_DATASET EXTRACT:_
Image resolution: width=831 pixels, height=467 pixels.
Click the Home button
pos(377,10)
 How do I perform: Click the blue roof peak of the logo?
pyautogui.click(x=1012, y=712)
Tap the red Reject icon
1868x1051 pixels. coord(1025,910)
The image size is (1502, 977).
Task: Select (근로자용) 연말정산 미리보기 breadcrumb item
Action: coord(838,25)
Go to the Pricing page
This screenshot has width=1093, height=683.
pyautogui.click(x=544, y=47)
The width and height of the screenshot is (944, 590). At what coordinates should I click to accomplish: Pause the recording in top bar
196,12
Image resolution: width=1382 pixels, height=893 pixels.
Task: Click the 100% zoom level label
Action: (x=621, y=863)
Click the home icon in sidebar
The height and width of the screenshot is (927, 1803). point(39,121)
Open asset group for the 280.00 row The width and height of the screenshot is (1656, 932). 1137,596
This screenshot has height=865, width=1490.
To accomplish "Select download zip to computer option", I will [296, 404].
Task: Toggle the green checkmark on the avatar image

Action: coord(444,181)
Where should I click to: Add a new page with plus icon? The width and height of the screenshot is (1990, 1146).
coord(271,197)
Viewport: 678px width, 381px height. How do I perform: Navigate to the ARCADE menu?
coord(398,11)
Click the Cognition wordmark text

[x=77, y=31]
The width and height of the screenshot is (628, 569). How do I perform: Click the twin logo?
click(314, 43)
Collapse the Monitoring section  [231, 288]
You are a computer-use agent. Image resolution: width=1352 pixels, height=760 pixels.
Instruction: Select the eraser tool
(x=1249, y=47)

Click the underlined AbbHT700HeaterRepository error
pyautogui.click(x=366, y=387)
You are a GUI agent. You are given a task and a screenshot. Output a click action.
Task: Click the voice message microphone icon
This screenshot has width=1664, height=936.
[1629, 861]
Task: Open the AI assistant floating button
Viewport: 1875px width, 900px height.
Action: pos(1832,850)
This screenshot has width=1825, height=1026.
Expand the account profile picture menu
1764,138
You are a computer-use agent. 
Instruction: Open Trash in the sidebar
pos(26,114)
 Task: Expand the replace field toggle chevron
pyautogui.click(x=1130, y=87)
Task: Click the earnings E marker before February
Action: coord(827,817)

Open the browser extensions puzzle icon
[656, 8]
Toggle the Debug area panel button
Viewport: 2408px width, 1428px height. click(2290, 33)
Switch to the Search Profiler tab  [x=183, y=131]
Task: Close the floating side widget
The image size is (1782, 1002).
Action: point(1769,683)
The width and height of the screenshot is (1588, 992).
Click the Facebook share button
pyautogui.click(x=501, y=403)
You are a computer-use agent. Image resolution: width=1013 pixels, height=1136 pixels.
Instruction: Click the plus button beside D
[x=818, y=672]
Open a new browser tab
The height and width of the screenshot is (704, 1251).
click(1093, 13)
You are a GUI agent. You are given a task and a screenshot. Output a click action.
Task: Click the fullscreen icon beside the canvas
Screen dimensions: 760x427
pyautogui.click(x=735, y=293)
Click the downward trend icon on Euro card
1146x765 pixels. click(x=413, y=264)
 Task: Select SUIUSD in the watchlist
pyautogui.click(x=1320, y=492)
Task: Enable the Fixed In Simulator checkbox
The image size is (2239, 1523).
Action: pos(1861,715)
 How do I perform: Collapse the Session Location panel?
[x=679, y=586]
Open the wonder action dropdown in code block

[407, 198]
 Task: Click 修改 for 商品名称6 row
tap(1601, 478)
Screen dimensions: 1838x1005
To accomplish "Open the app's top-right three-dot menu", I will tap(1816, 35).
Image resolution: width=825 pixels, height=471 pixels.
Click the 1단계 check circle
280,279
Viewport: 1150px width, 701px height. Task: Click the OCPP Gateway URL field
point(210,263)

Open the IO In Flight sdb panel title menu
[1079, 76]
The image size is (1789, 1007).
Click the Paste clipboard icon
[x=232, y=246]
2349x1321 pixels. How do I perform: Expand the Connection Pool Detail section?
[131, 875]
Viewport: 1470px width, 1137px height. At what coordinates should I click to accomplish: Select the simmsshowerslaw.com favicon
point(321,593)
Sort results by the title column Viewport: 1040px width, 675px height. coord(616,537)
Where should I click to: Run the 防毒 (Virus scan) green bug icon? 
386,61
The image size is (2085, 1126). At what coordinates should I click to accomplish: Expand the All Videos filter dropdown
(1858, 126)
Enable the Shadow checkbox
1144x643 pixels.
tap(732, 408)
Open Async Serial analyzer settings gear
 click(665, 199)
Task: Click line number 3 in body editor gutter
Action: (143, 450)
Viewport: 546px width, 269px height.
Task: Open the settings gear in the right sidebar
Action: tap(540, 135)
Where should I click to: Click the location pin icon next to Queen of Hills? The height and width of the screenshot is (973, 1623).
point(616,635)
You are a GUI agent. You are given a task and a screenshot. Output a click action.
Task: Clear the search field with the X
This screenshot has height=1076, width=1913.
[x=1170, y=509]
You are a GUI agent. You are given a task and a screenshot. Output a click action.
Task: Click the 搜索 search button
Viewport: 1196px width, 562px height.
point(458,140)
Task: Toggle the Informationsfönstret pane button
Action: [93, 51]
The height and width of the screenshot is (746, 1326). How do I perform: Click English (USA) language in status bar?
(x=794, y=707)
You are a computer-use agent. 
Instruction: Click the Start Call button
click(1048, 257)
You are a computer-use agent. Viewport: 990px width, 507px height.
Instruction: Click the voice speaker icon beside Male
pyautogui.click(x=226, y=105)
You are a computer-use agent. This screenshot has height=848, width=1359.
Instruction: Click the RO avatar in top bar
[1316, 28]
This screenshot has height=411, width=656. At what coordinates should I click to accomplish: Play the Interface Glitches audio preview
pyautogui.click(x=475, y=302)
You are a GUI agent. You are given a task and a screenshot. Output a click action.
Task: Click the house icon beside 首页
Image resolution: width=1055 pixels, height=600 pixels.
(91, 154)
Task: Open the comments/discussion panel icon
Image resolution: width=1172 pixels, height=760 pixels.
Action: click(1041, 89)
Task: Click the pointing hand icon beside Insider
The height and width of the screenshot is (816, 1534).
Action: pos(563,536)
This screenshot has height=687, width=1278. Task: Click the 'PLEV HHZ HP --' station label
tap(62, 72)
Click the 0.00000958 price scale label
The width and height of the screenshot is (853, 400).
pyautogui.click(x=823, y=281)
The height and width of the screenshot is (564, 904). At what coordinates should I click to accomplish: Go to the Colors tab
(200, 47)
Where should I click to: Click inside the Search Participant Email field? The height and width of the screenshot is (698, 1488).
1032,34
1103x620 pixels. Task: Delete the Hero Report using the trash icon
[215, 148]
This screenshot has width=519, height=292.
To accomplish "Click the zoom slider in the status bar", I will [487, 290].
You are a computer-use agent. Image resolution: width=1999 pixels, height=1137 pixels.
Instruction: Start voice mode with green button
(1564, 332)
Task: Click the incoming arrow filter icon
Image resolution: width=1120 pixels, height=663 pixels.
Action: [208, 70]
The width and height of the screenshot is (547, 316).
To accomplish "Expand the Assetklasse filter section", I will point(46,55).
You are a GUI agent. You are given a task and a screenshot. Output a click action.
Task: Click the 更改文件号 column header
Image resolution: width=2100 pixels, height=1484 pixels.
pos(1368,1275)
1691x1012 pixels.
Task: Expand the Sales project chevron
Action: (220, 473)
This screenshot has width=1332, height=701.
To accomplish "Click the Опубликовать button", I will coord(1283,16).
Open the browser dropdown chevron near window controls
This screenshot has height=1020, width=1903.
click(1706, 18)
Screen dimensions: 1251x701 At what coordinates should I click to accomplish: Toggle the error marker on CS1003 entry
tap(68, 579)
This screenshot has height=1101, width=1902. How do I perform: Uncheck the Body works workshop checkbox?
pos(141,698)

_WORK TO BE COMPLETED:_
Find the word "will" in the listing above, then copy each line where it turns up.

_EXERCISE SOLUTION:_
To accomplish "Select download zip to computer option", I will [296, 404].
To accomplish "Open the app's top-right three-dot menu", I will tap(1816, 35).
To accomplish "Click the zoom slider in the status bar", I will [487, 290].
To accomplish "Expand the Assetklasse filter section", I will point(46,55).
To accomplish "Click the Опубликовать button", I will coord(1283,16).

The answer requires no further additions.